Transfer Gagal : Robbie Keane


Robbie Keane bermain impresif bersama Tottenham Hotspurs (dari tahun 2002-2008). Keane mencetak banyak gol saat bermain dengan Tottenham Hotspurs. Keane juga termasuk salah satu dari sekian pemain yang sudah mencetak 100 gol di Premier League. Keane membantu Tottenham Hotspurs meraih Carling Cup setelah mengalahkan Chelsea di final. Ketajaman Keane menarik minat salah satu klub papan atas di Premier League, Liverpool. Tawaran sebesar 20,3 juta Poundsterling diterima Tottenham, Keane dilepas ke Anfield, markas Liverpool. Namun di Liverpool, ketajaman Keane seperti menghilang. Jumlah golnya yang sedikit dianggap tidak sebanding dengan harga yang harus ditebus Liverpool saat memboyongnya dari Tottenham. Pada akhirnya Keane dilego kembali ke klub lamanya, Tottenham, dengan harga 12 juta Poundsterling. Robbie Keane hanya bertahan selama 6 bulan di Anfield, jauh dari awal perjanjian kontraknya dengan Liverpool, 4 tahun. Kini setelah kembali ke Tottenham, Keane didaulat menjadi kapten dan berharap bisa menuai sukses kembali bersama klub yang membesarkannya.

Sabtu, 28 Februari 2009

Transfer Gagal : Ricardo Quaresma


Dibeli mahal dari FC Porto, Quaresma tidak kunjung memperlihatkan penampilan terbaiknya.

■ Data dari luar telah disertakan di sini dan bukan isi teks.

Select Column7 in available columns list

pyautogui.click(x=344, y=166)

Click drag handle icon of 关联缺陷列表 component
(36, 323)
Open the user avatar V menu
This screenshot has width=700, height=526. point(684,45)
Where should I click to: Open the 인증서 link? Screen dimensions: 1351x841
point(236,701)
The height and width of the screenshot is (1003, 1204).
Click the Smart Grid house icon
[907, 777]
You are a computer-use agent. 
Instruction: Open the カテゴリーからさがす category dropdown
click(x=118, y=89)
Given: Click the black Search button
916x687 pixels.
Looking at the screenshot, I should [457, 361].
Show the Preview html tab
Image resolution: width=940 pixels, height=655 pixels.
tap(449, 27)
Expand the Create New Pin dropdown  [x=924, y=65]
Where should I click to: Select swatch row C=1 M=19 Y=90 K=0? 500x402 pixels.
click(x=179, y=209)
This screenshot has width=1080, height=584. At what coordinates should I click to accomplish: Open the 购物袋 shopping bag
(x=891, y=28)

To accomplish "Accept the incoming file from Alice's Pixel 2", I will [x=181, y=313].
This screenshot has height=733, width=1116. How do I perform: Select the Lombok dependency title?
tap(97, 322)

Pelatih Inter, Jose Mourinho pun tampaknya sudah tak sabar lagi dengan buruknya penampilan pemain yang memakai nomor punggung 77 di Inter tersebut. Menjelang detik-detik akhir transfer window Januari ditutup, Quaresma resmi dilepas oleh Inter ke Chelsea setelah sebelumnya diisukan akan dilepas ke Tottenham Hotspurs. Quaresma bergabung dengan Chelsea dengan status pinjaman dan akan bereuni dengan mantan pelatihnya di timnas Portugal, Luis Felipe Scolari. Quaresma hanya bertahan beberapa bulan di Inter, masa-masa paling buruk dialaminya selama di Inter. Suatu ketika Cristiano Ronaldo mendapat penghargaan Ballon D’Or atau pemain terbaik Eropa, Quaresma berujar, “Ronaldo pantas mendapatkannya, suatu hari saya akan mendapatkan gelar tersebut untuk diri saya sendiri”. Quaresma memang mendapatkan penghargaan beberapa waktu setelahnya, akan tetapi penghargaan Golden Bin atau “keranjang sampah emas” lah yang didapat Quaresma. Malang benar nasib Quaresma. Kini Quaresma sudah pindah klub dan berharap masa-masa buruknya di Inter tidak menghampirinya lagi.